From today’s NY Times on yet another medical research project (performed at 23 top academic medical centers) that was done sloppily, missing a standard-care arm, and failed to provide truly informed consent… performed on unconsenting very low birthweight newborns, who were at extremely high risk of a bad outcome, but who might also lead a normal life:
Despite reforms to protect patients from being harmed by medical research in recent decades, 23 academic institutions authorized a research project that failed to meet the most basic standard: providing an informed consent document to parents that accurately described the risks and benefits of the research to be conducted on extremely premature babies.
This failure was startling, and deplorable. Federal officials have rightly demanded that the University of Alabama at Birmingham, the lead institution, and Stanford, Duke and Yale, among others, take corrective action to prevent a recurrence. Such actions, which must be approved by federal officials, could include requiring investigators to undergo additional training in the ethical conduct of research, enhancing oversight by institutional boards that monitor research and notifying parents of the ethical breach.
The study involved more than 1,300 premature babies, born between 24 weeks and 27 weeks of gestation. The underdeveloped lungs in such babies are often unable to extract enough oxygen from the air to nourish the brain, so doctors often supply extra oxygen.
The danger is that too much oxygen can cause severe eye damage and blindness, whereas too little can lead to brain damage and death. The current standard of care calls for the blood to be saturated with 85 percent to 95 percent oxygen, but the researchers sought to pinpoint a more exact range that would minimize eye damage without increasing the risk of death.
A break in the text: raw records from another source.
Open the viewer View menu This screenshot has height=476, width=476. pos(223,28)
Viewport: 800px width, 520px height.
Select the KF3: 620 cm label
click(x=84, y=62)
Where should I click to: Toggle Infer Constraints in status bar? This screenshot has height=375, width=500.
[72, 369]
The study, financed by the National Institutes of Health, was conducted between 2004 and 2009 and published in 2010. The researchers randomly divided the 1,300 babies into two groups; one got oxygen at the low end of the range, while the other got oxygen at the high end of the range. The parents were asked to sign consent forms that had been approved at all 23 medical centers by the institutional review boards that are supposed to ensure ethical conduct of federally supported research.
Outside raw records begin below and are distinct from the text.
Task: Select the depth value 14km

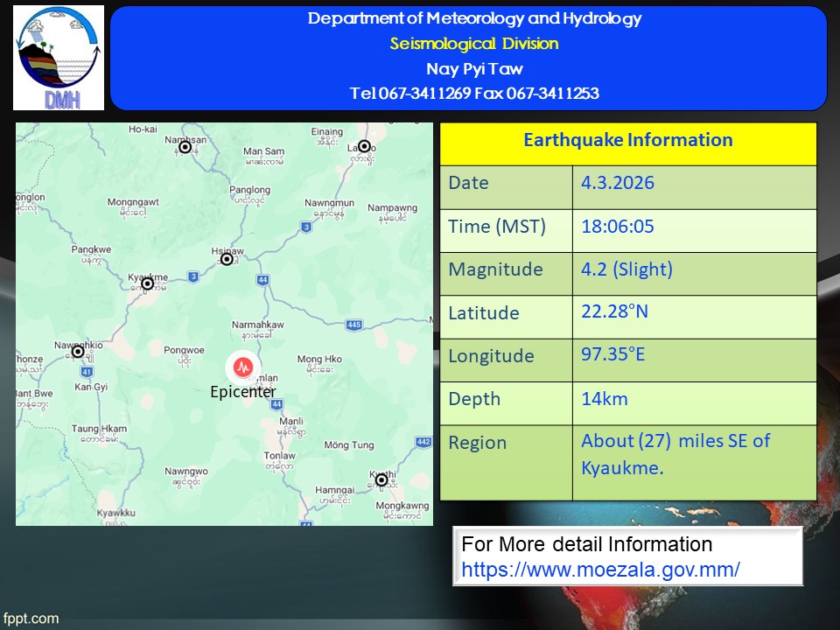Action: coord(605,399)
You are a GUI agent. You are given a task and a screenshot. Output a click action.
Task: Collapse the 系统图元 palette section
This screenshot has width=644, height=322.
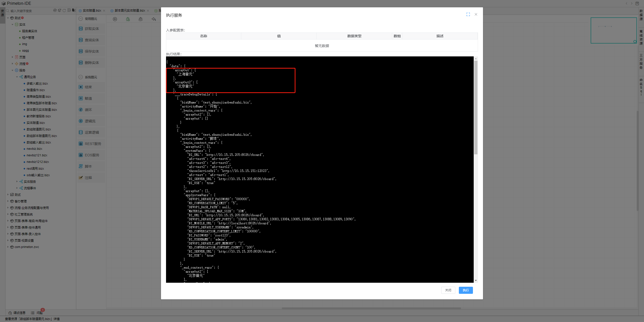click(x=81, y=77)
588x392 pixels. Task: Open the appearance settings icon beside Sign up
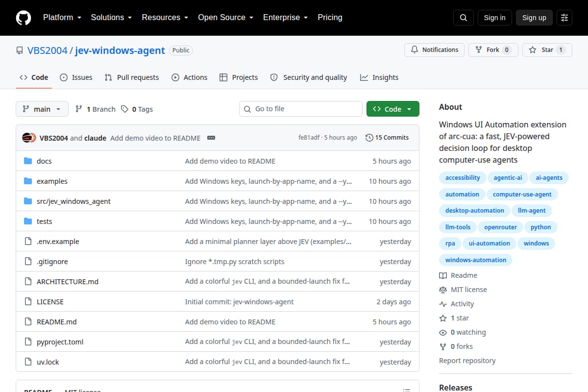pos(564,18)
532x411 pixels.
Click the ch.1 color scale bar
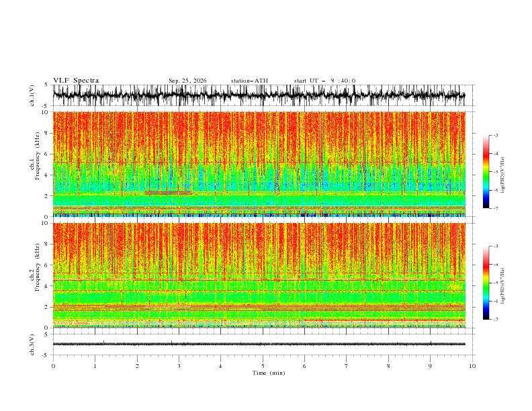point(486,172)
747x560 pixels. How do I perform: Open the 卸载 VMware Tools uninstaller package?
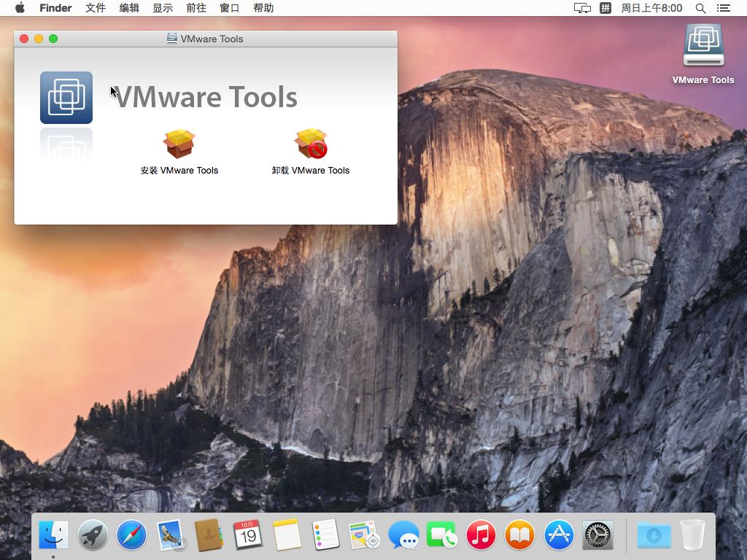click(x=311, y=144)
But, in this case, the federal Office for Human Research Protections concluded that the consent forms failed to reveal that there was a greater risk of dying in the low-oxygen group and a greater risk of severe eye damage in the high oxygen group. The form also stated that, because both groups would receive oxygen within the standard of care, there would be no predictable increase in risk no matter which group a baby was in.
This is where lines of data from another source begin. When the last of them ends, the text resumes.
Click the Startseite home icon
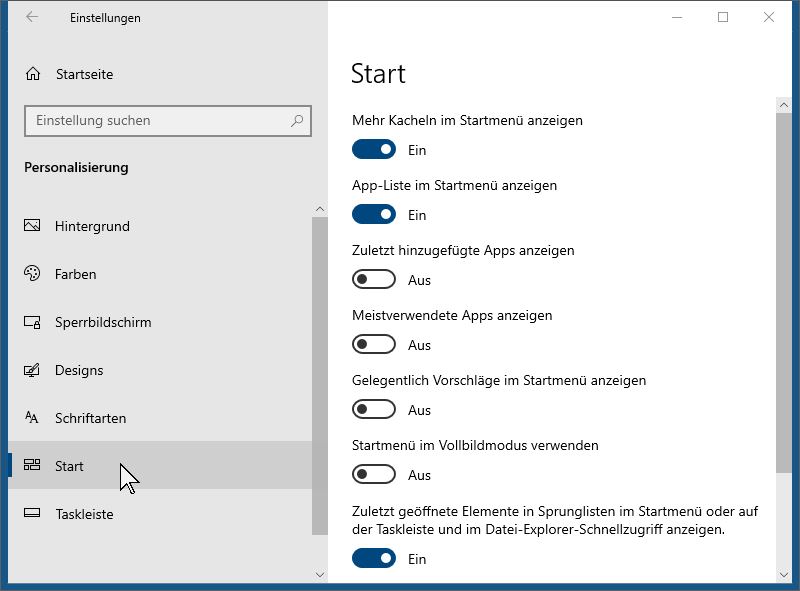The width and height of the screenshot is (800, 591). click(33, 74)
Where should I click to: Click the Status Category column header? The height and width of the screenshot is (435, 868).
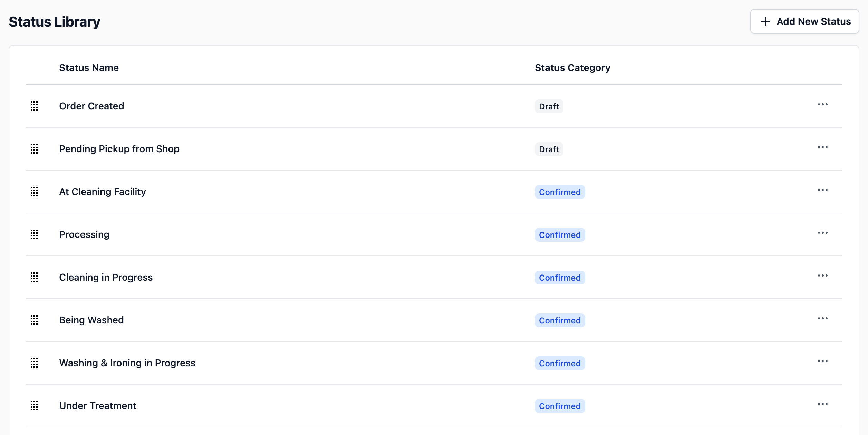572,68
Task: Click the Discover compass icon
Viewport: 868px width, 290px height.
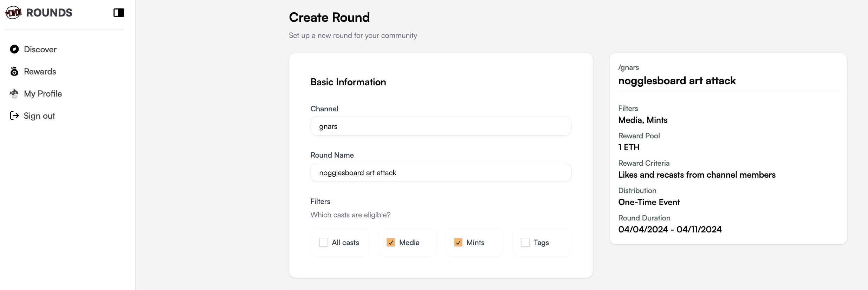Action: (14, 49)
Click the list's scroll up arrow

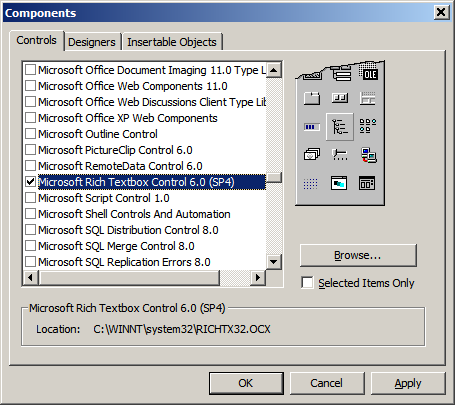274,70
But the federal agency found that many infants could have faced greater risks by participating. For example, if a baby whose clinical needs might ordinarily have led doctors to deliver a relatively high level of oxygen was enrolled in the study, the infant might be randomly assigned to receive lower levels of oxygen. The Department of Health and Human Services needs to investigate how this breakdown occurred. And if the institutions do not offer strong reforms, the agency can suspend their ability to conduct federally financed research on human subjects.